Nicu Buculei nicu_gfx at nicubunu.ro
Mon Mar 15 01:09:59 PDT 2010


On 03/12/2010 08:26 PM, Louis Desjardins wrote:
> 2010/3/12 Boudewijn Rempt
>
>      > - Europe centrale et orientale : Albanie, Arménie, Bulgarie,
>     Moldavie,
>      > Roumanie ;
>
>     Weird... Are these countries supposed to be francophone?
>
>
> No. But they are considered "francophile" as large portions of their
> population speak or undestand French. :)
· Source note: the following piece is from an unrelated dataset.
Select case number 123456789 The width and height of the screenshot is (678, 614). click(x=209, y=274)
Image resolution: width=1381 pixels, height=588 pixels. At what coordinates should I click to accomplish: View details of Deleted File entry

Well, I live in Romania and from what I know my country *used to be* 
francophone and francophile, with emphasis on "used to be", however it 
is still a member of the Organisation internationale de la Francophonie 
and even hosted the summit in 2006.

Before Word War 2 we were *very close* to France, both in culture, 
politics and economy. My city, Bucharest, used to be called "the little 
Paris" and our language (a Latin language) is heavily influenced by 
French imports in the XIX century.

Then communism happened, and we lost the link with most of the world, 
still France and French culture remained one of the few rays of light 
and the French language the most important foreign language taught in 
schools.

Then the anti-communist revolution and freedom happened about 20 years 
ago and we are moving fast the English way, French is "uncool" now, 
everybody is learning and speaking English. you are bombarded with 
English at every step. I honestly have to acknowledge I forgot almost 
all the French I used to know (learned in school) from not having a 
place to use it.

Sorry for the offtopic intervention, but I believe it added useful 
insight for the curious. The situation in Moldova should be about the 
same as in my country, since Moldova *is* historically a part of Romania 
even if its post-WW2 route was a bit different, Albania, Armenia and 
Bulgaria are probably more different, as they don't use a Latin language.